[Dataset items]
• • • •
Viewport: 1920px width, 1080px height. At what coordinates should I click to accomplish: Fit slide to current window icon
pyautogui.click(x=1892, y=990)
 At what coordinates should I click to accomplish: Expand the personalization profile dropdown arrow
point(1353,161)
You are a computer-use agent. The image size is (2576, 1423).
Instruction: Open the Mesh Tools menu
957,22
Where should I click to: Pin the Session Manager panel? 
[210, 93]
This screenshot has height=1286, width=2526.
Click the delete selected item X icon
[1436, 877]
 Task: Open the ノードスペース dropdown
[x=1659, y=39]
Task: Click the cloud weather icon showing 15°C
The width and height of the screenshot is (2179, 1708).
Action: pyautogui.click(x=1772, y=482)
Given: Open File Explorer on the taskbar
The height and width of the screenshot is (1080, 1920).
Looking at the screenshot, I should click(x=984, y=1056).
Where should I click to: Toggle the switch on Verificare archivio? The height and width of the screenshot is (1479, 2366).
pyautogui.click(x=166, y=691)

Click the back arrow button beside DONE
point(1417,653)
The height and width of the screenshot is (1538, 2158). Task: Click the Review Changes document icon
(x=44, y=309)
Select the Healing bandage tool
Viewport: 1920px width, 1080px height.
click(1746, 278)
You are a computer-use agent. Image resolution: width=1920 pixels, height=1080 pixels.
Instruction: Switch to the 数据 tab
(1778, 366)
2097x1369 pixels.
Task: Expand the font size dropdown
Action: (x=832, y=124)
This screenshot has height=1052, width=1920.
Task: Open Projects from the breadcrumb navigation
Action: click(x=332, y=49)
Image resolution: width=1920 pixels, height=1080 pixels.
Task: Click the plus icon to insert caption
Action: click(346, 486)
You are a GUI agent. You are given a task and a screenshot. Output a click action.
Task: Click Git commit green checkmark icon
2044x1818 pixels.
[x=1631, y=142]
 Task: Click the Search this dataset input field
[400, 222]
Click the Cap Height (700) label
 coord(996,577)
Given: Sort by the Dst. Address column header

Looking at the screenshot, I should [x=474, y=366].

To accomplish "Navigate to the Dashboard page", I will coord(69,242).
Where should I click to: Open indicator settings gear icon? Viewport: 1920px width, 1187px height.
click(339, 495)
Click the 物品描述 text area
• • • •
— What needs to be done —
In the entries, find every line holding "agent" and copy it.

— The completed task —
You are a computer-use agent. The image size is (2576, 1423).
You are a computer-use agent. Image resolution: width=1920 pixels, height=1080 pixels.
You are a GUI agent. You are given a task and a screenshot. Output a click action.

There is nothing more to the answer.